After the Conservative party took power, some thought that with a change in government would mean a change in policy and perspective on the file of personal privacy and Lawful Access. For those who were hoping for change, the return of Lawful Access as if very little really changed behind the scenes drew reactions of shock, disappointment, and anger. Regardless of who was Prime Minister, the problem of social license persisted because the debate ultimately never changed. In fact, skepticism of the governments position only grew after the infamous comment by Vic Toews when he defended Lawful Access by saying that people “can either stand with us or with the child pornographers.”
It wouldn’t be hard to view Lawful Access as either dead in the water, or would only be passed under a loud opposing chorus from people ranging from average citizens to privacy commissioners to experts and more.
Enter the Todd case.
Carol Todd, Amanda Todd’s mother, brought the issue of “cyberbullying” to the forefront. Many rallied behind her to demand change to Canadian laws that would, among other things, curtail blackmailing and sexual extortion online. Fighting such activity isn’t really hard to get behind even if a law could hope to do something to stymie such activities in Canada. All of Todds efforts did catch the interest of the Canadian government. With public support on side and the interest of the Canadian government, everything seemed to point to something being done about this.
Unfortunately, the Canadian government had other plans.
Sure, something was getting done about bullying and sexual extortion online, but it seemed that the government was more willing to pounce on an opportunity to pass what Canadians never wanted in the first place: Lawful Access.
Carol Todd and others were upset that things like the suicide of her daughter was being used as a shoehorn to pass legislation that would erode civil liberties so much. In fact, Carol Todd appeared before committee to express her opposition to the Lawful Access provisions:
“I don’t want to see our children to be victimized again by losing privacy rights. I am troubled by some of these provisions condoning the sharing of Canadians’ privacy information without proper legal process.”
“A warrant should be required before any Canadians’ personal information is turned over to anyone, including government authorities,” Todd said.
This sentiment from such a well known advocate for the protection of children online seems to have proven to inconvenient for the government. Now that the government has been able to use Amanda Todds suicide to their advantage, the interest, as far as Carol Todd is concerned, is to dump her before more people realize what measures were bundled with this anti-harrassment legislation. According to Michael Geist, Carol Todd is upset that democracy seems to have taken a back seat in all of this:
As the Senate hearings continue, she has now expressed surprise and disappointment that she has been excluded from the process, noting that the government does not want her voice to be included and asking “what happened to democracy?”

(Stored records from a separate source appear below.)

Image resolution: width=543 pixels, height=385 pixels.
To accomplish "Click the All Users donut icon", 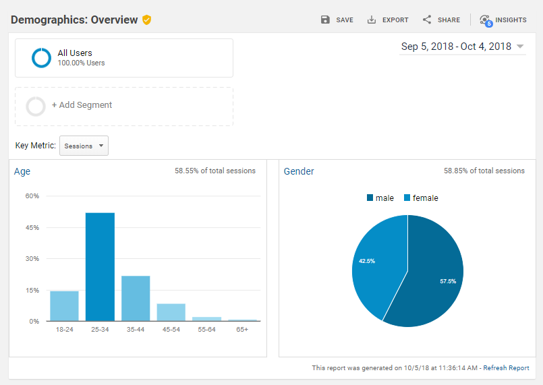I will pyautogui.click(x=41, y=58).
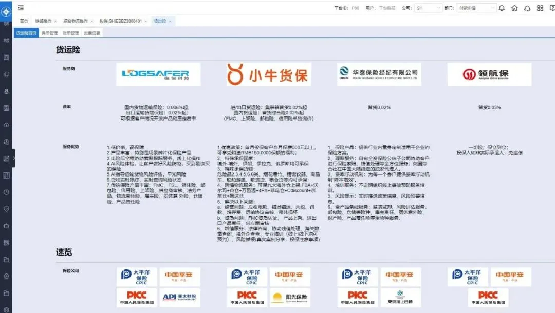This screenshot has width=555, height=313.
Task: Open the clock icon in left sidebar
Action: 6,192
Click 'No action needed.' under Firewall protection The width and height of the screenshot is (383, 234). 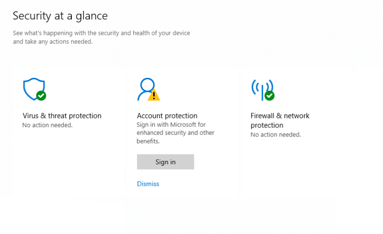pyautogui.click(x=276, y=135)
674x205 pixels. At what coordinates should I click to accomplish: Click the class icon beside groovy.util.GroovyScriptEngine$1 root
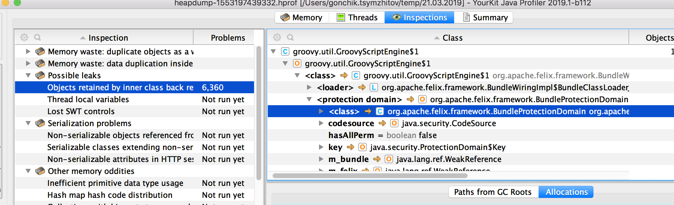[285, 52]
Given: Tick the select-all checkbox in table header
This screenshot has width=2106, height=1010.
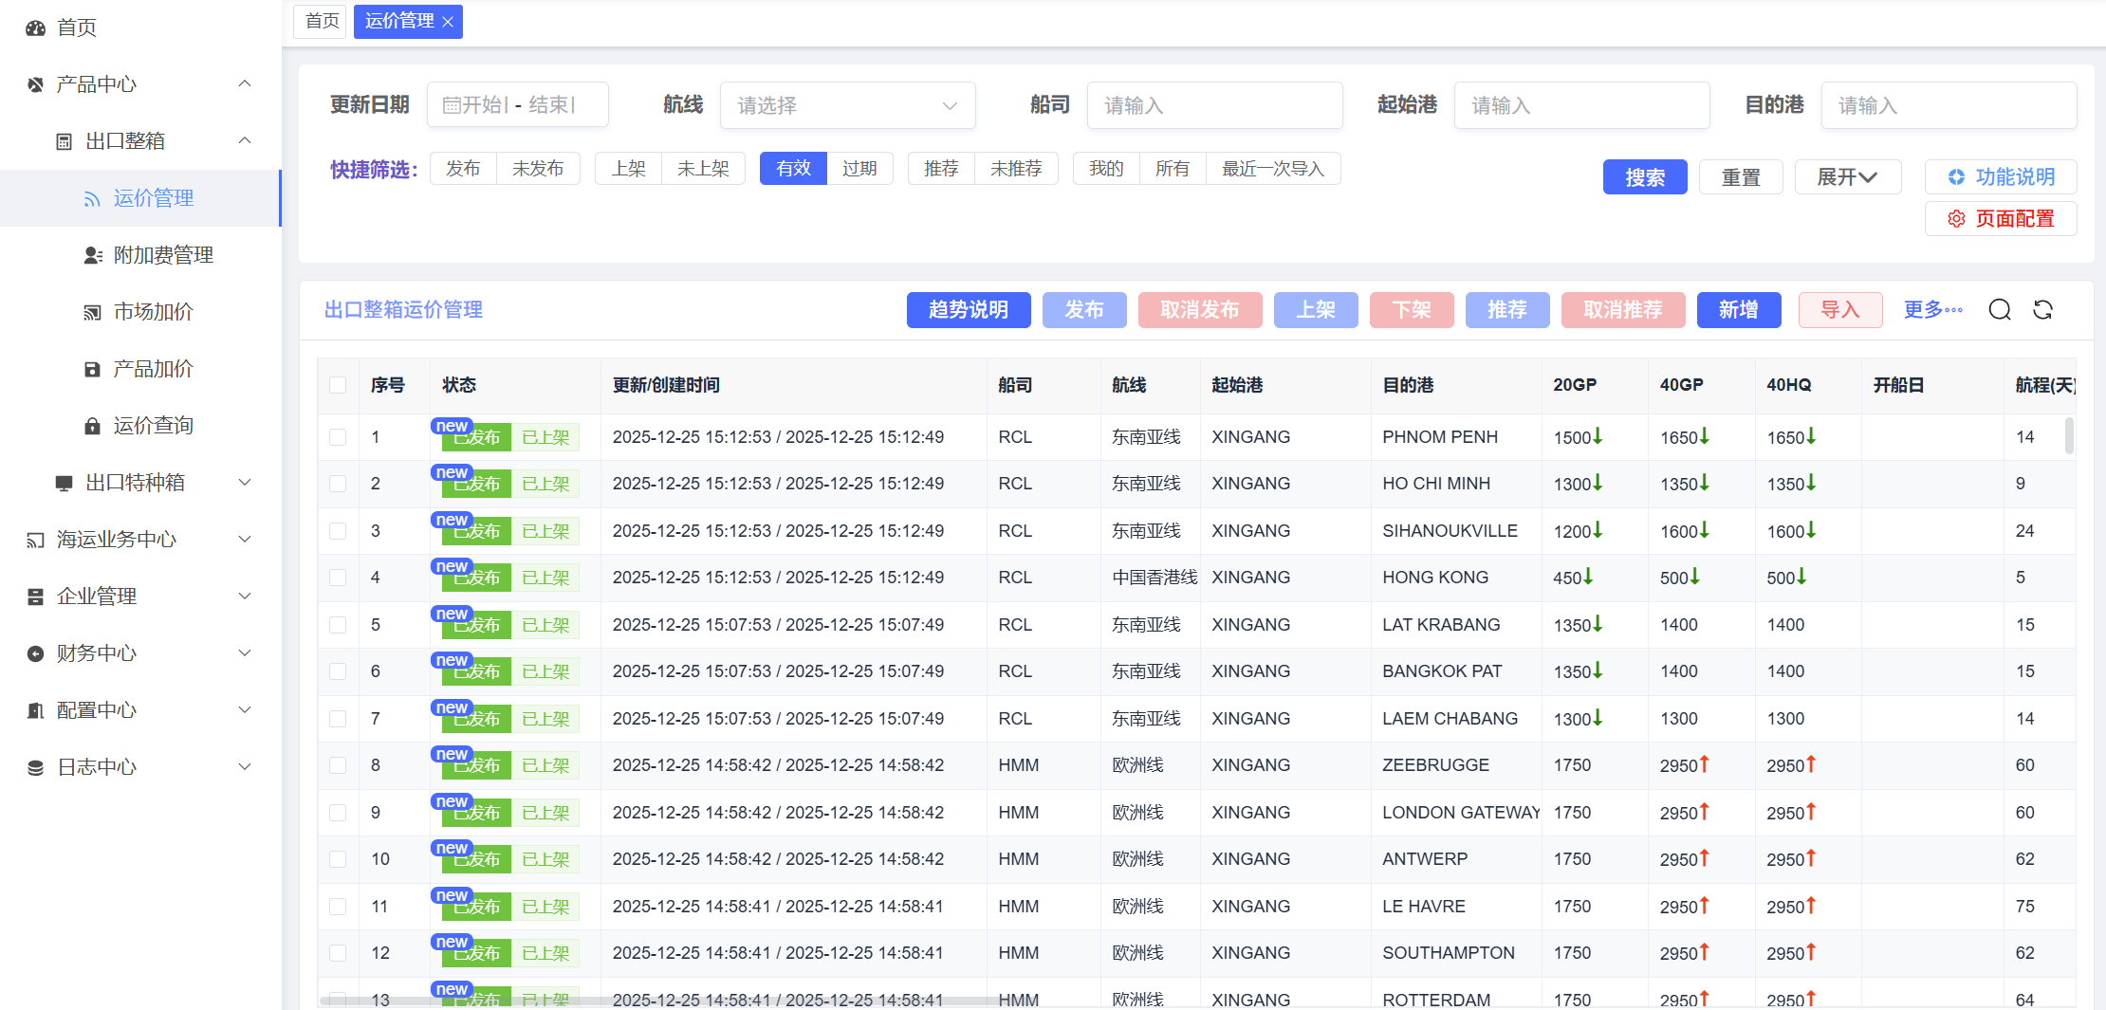Looking at the screenshot, I should [338, 385].
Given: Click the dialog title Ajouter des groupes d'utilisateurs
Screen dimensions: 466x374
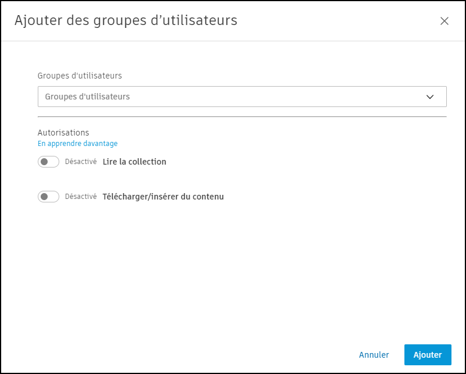Looking at the screenshot, I should (x=126, y=20).
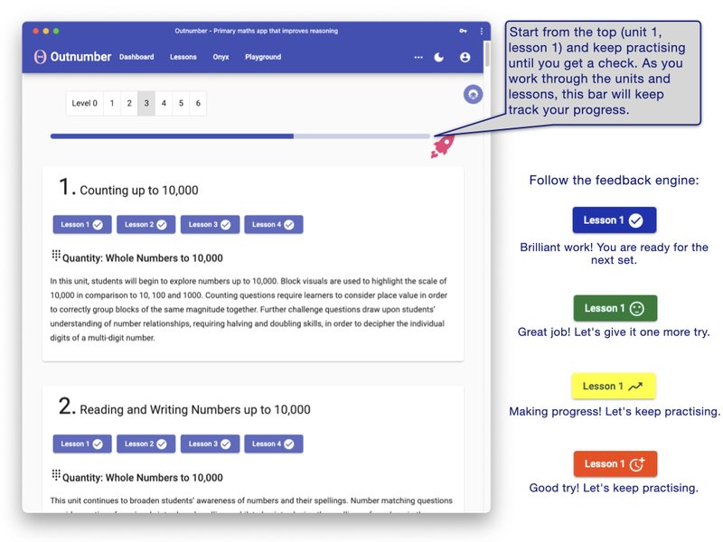Go to the Dashboard tab
This screenshot has width=723, height=542.
pyautogui.click(x=136, y=57)
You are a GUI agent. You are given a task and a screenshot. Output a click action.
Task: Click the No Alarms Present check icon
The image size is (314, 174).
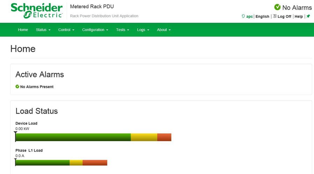[x=17, y=86]
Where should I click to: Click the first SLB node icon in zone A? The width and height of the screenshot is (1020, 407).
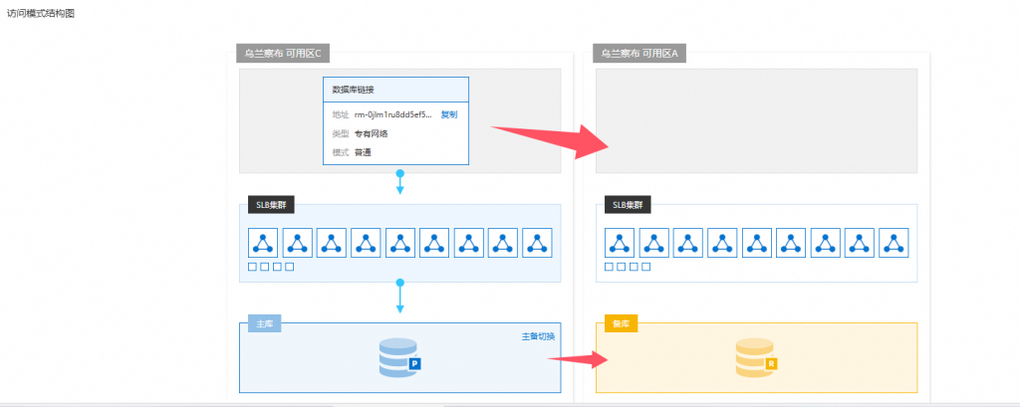point(621,242)
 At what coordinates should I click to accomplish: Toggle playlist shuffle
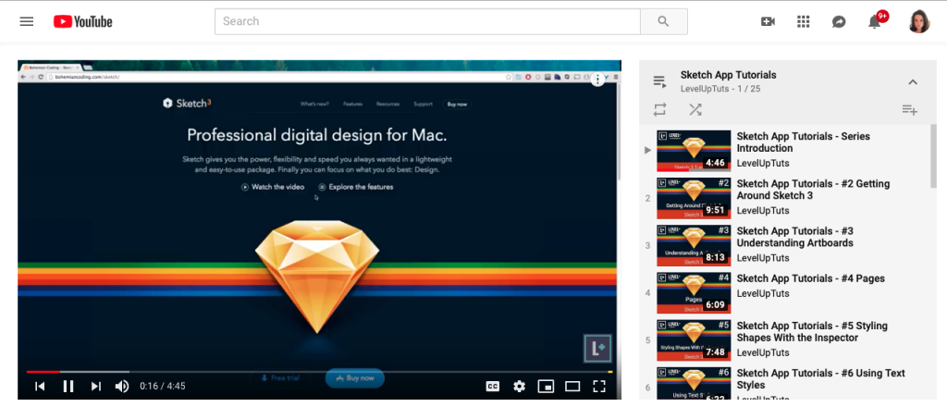click(695, 109)
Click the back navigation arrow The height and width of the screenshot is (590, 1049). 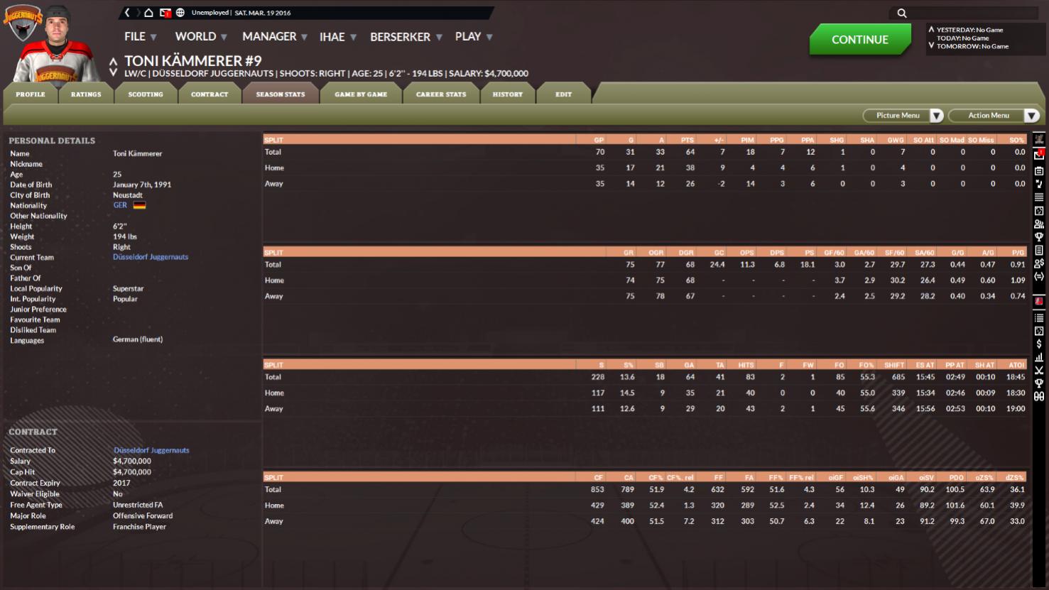127,13
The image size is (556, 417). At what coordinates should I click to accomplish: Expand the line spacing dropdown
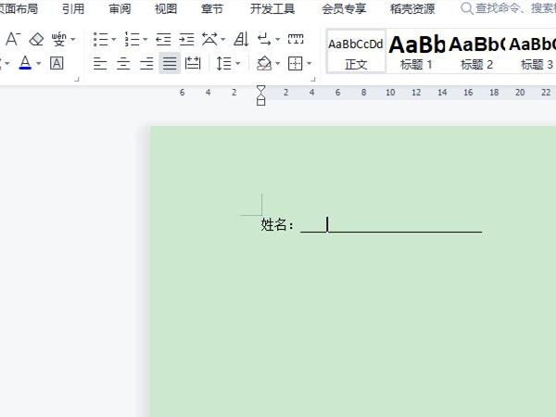(x=237, y=63)

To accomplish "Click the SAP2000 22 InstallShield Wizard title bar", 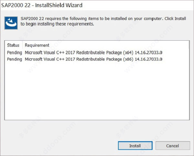I will click(x=97, y=5).
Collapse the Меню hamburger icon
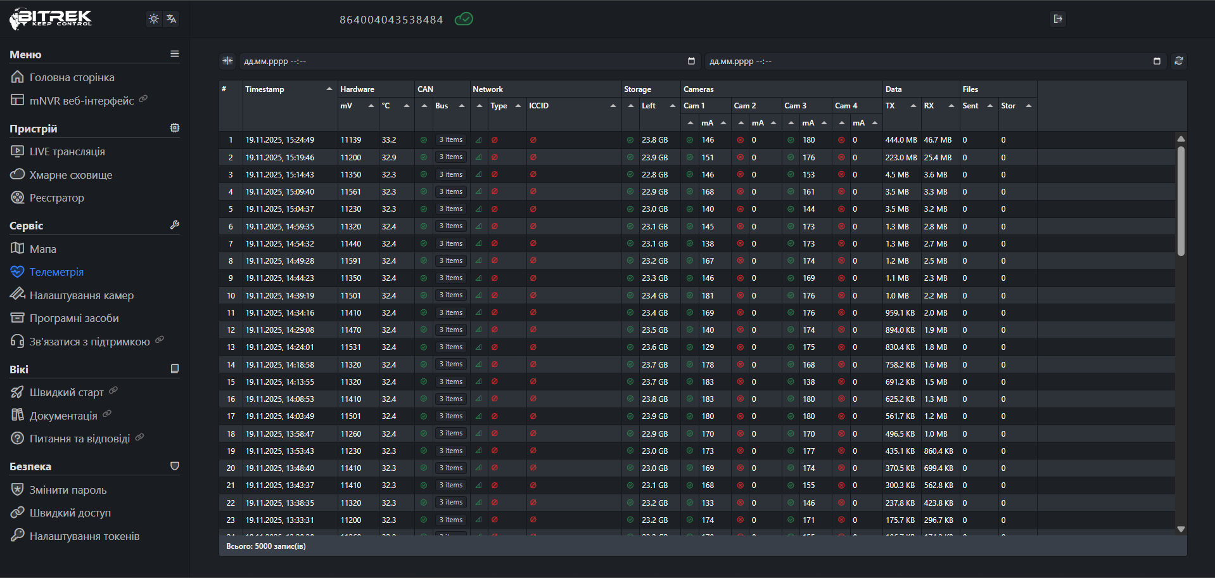 [174, 54]
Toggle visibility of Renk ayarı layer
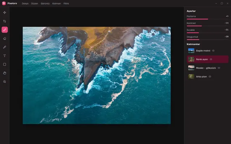The image size is (231, 144). [211, 59]
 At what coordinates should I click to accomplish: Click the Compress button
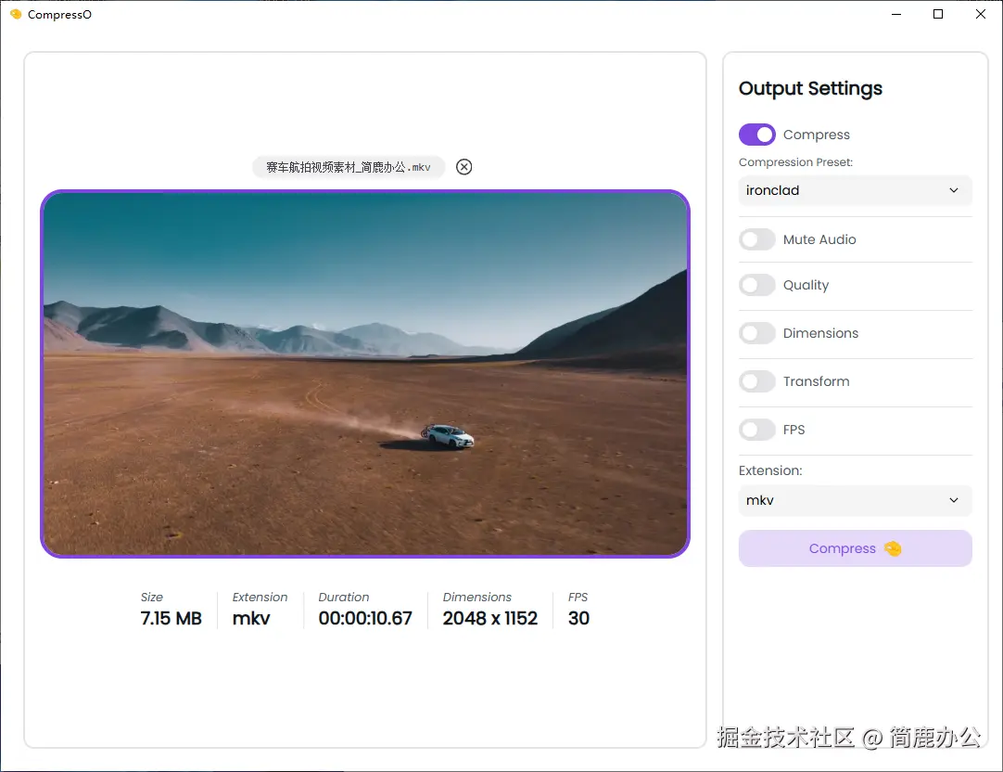point(854,548)
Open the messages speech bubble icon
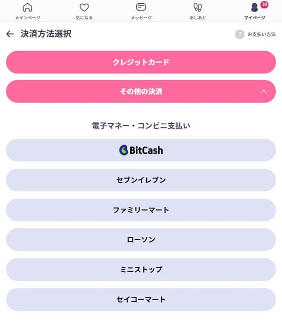 141,8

What happened is that the government no longer wants to hear from one of the country’s most prominent voices on cyberbullying given her concerns that “we should not have to choose between our privacy and our safety.”
As gloomy as it may sound, one subtle piece of silver lining in all of this is that Amanda and Carol Todd are far from being the only victims by the current Canadian government in all of this. Almost every Canadian will feel the effects of the erosion of privacy in Canada. If Lawful Access receives royal assent before dying on the order paper, Canadians will have to become familiar with things like VPN providers just to try to restore their online privacy rights.